What is being asked: Would you please restate the data exactly as it stands, apart from the pictures?

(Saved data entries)

○ ○ ○ ○ ○ ○ ○

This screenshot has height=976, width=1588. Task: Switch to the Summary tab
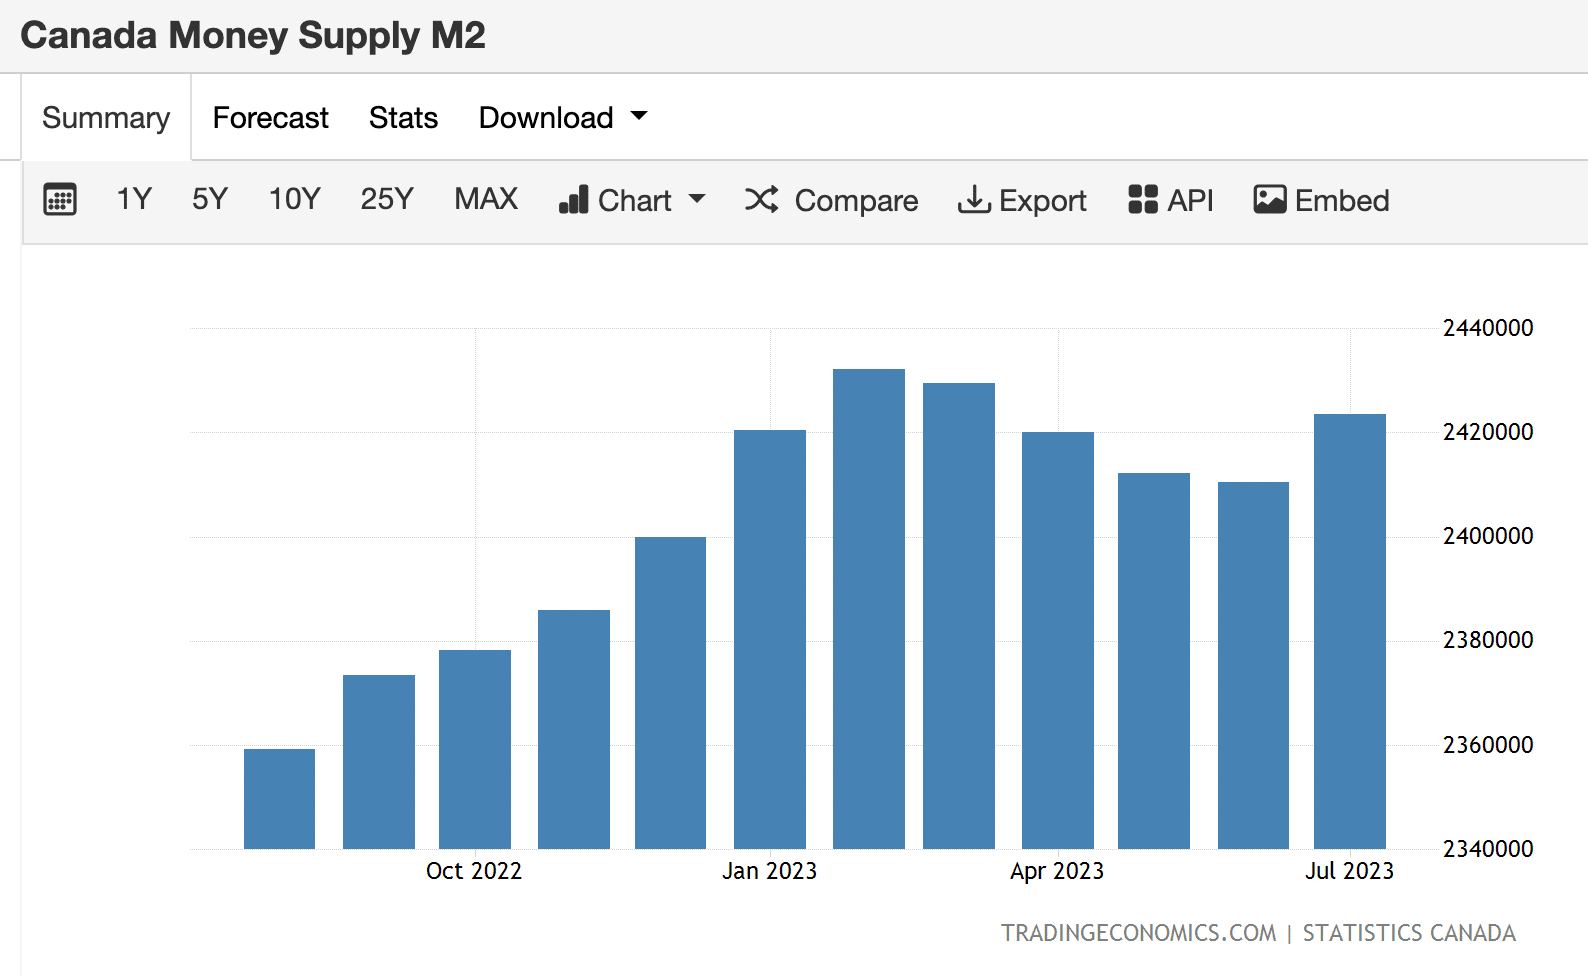[106, 118]
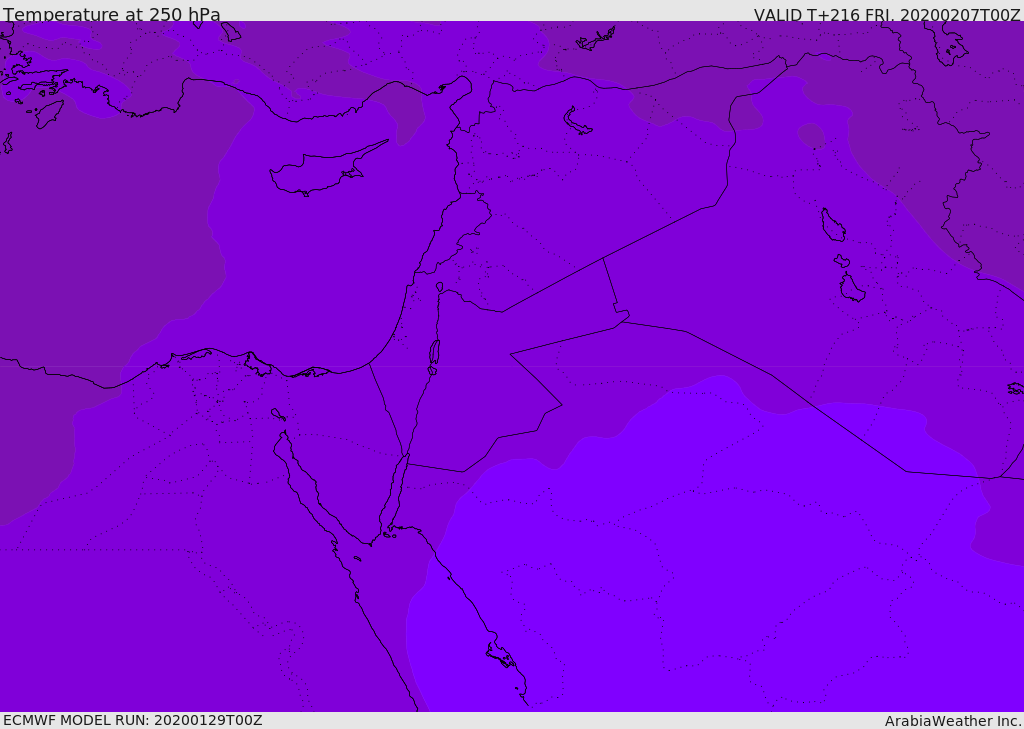The height and width of the screenshot is (729, 1024).
Task: Open the ArabiaWeather Inc. credit
Action: pyautogui.click(x=953, y=721)
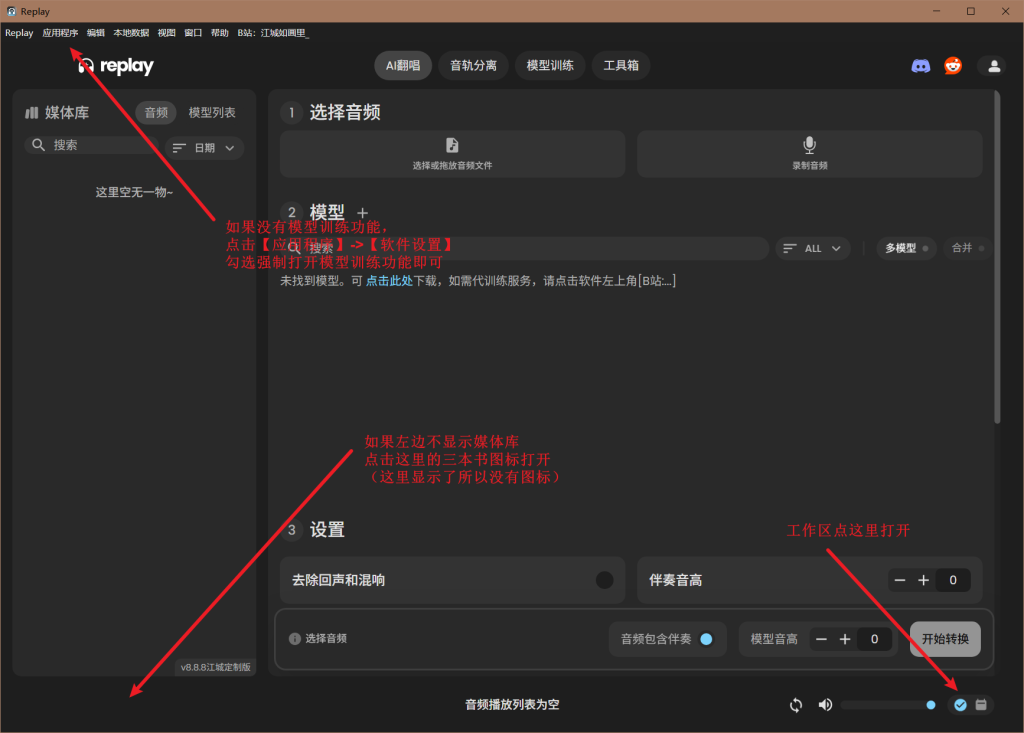Open the ALL model filter dropdown
Viewport: 1024px width, 733px height.
click(x=812, y=248)
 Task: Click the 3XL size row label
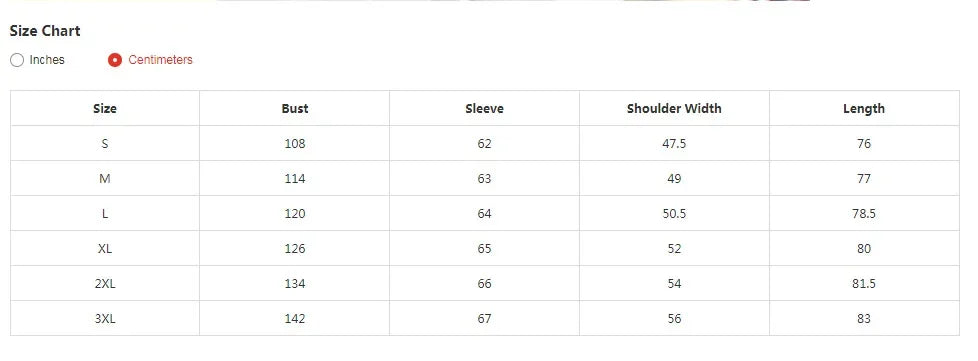[105, 318]
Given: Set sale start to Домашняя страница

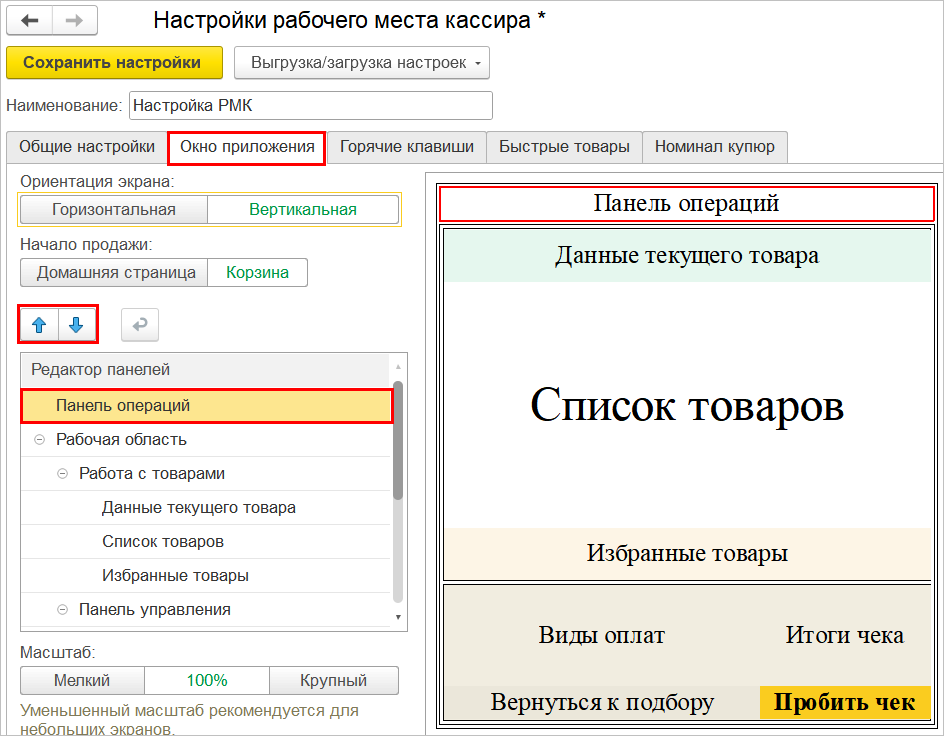Looking at the screenshot, I should pyautogui.click(x=114, y=272).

○ ○ ○ ○ ○ ○ ○

Finished exercise:
This screenshot has height=976, width=1588. Task: Switch to the Summary tab
[106, 118]
The height and width of the screenshot is (729, 1024).
Task: Open the ArabiaWeather Inc. credit
Action: pyautogui.click(x=953, y=721)
Open the ALL model filter dropdown
Viewport: 1024px width, 733px height.
click(x=812, y=248)
 Task: Click the 3XL size row label
[105, 318]
Given: Set sale start to Домашняя страница

Looking at the screenshot, I should pyautogui.click(x=114, y=272).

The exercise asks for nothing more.